### Listed entries
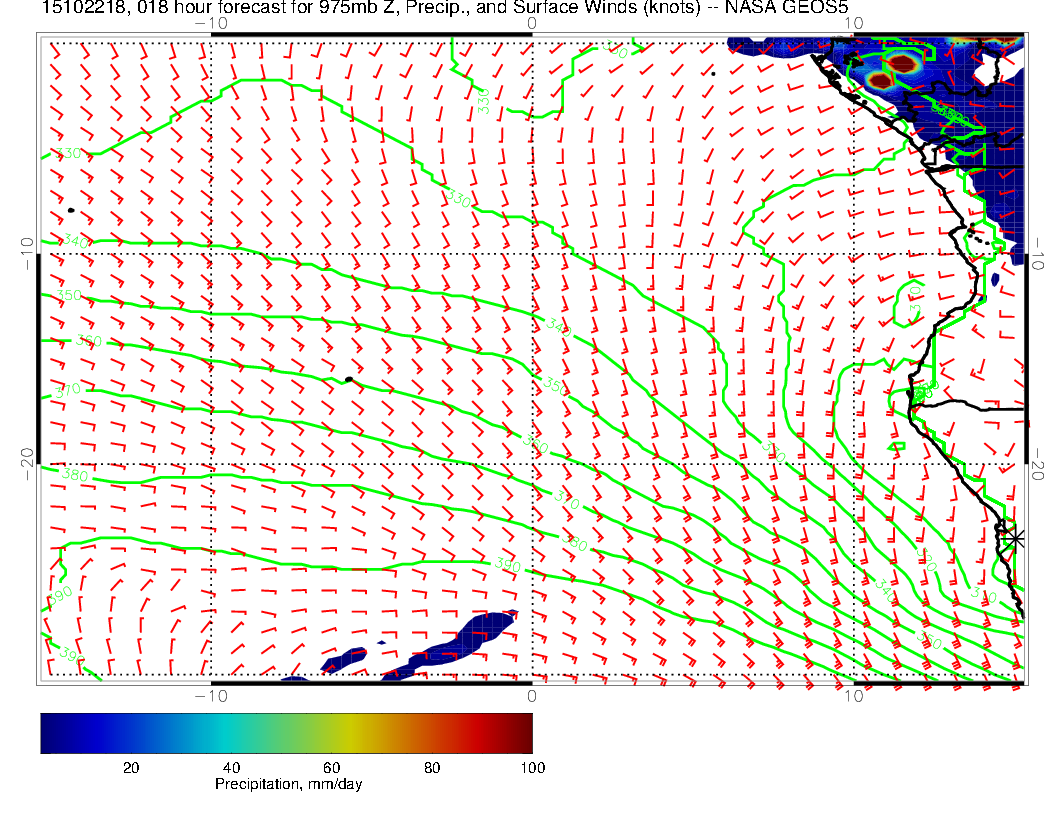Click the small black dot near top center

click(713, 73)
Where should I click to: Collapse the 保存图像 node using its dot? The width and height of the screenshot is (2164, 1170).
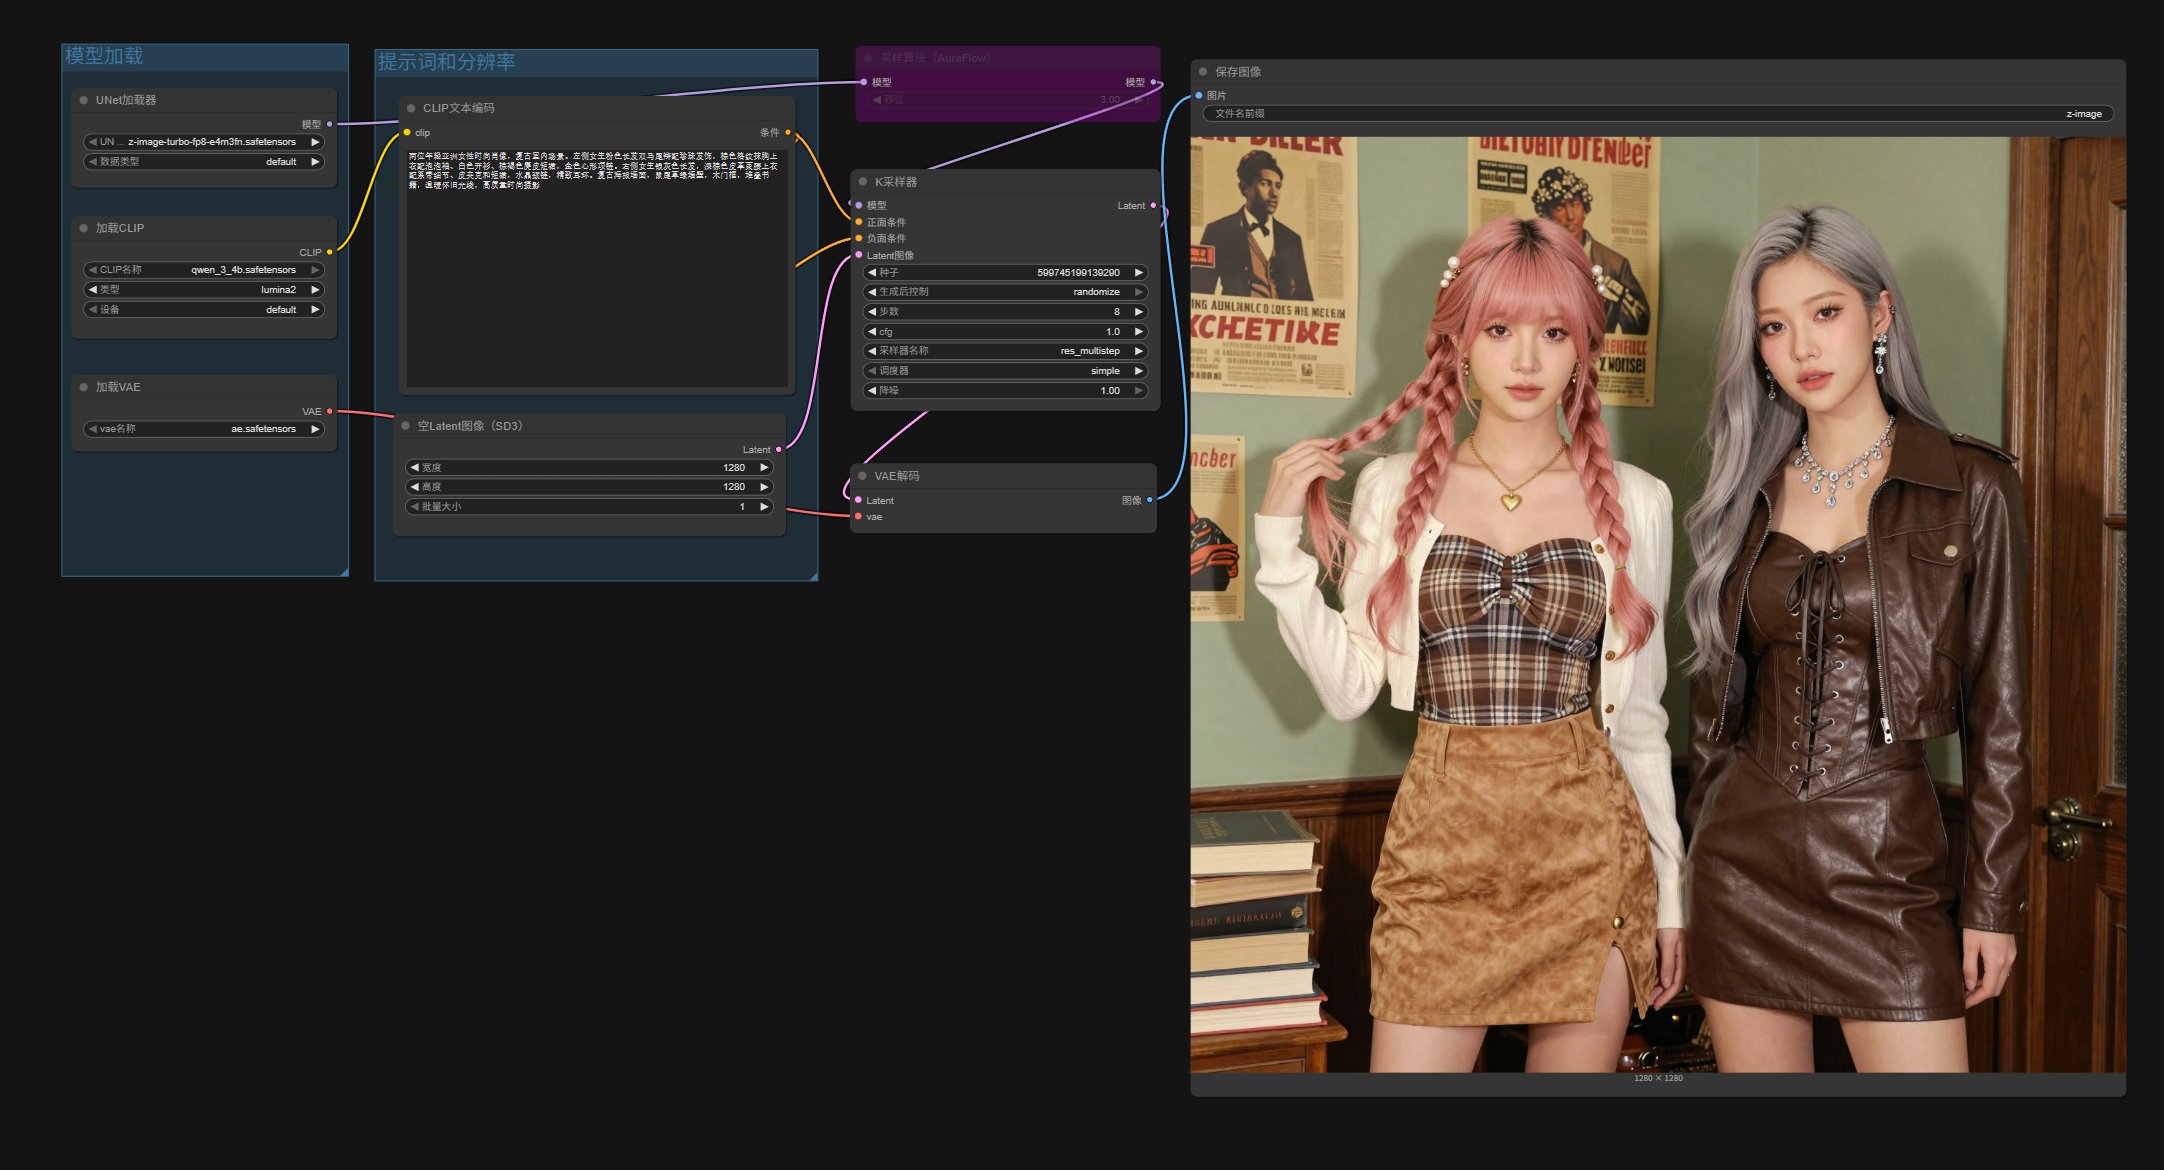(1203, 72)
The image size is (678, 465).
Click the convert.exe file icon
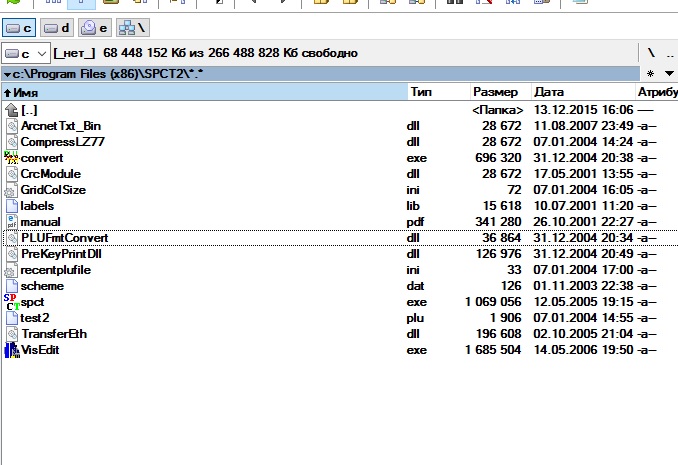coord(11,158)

...

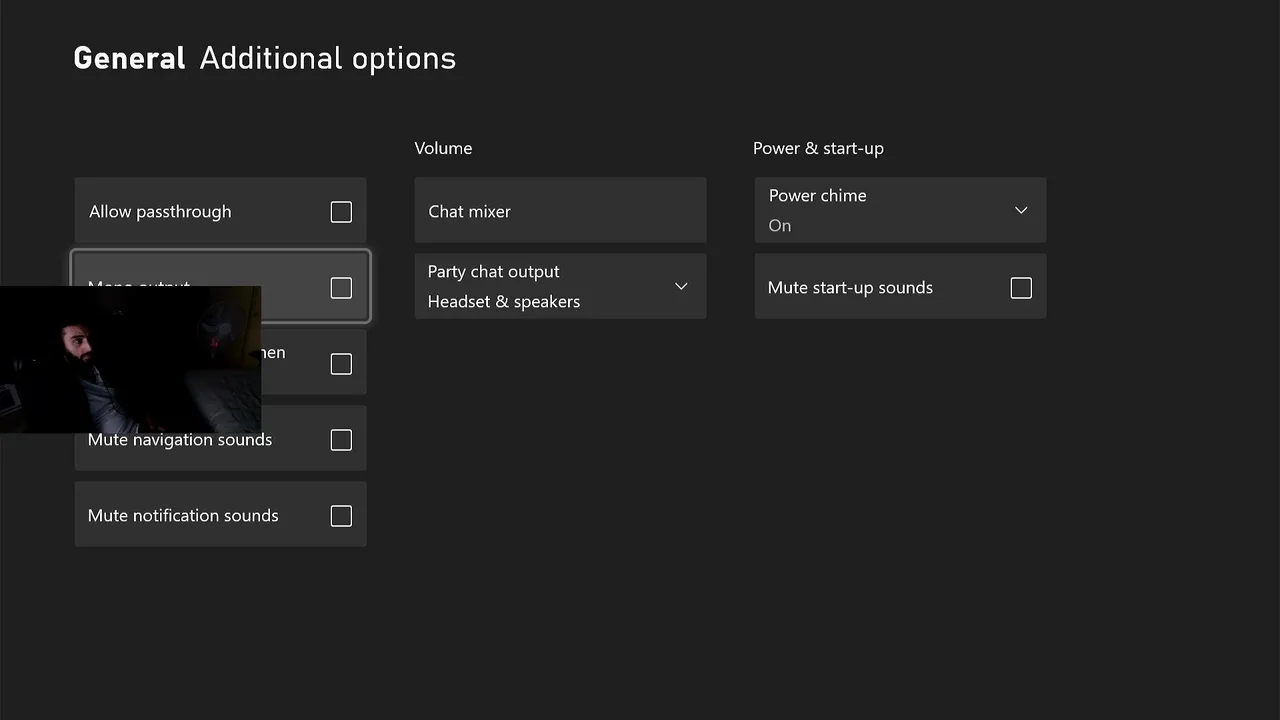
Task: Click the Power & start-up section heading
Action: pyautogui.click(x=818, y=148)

### Problem
Rewrite the entries from the line containing "The image size is (678, 465)." up to and including the line containing "coord(11,158)", requests included, scaling each coordinate in the answers by 0.7 and rounding to whole numbers, with halves rounded up. Omit the pictures and reproduce only these lines.

### The solution
The image size is (678, 465).
Click the convert.exe file icon
coord(8,111)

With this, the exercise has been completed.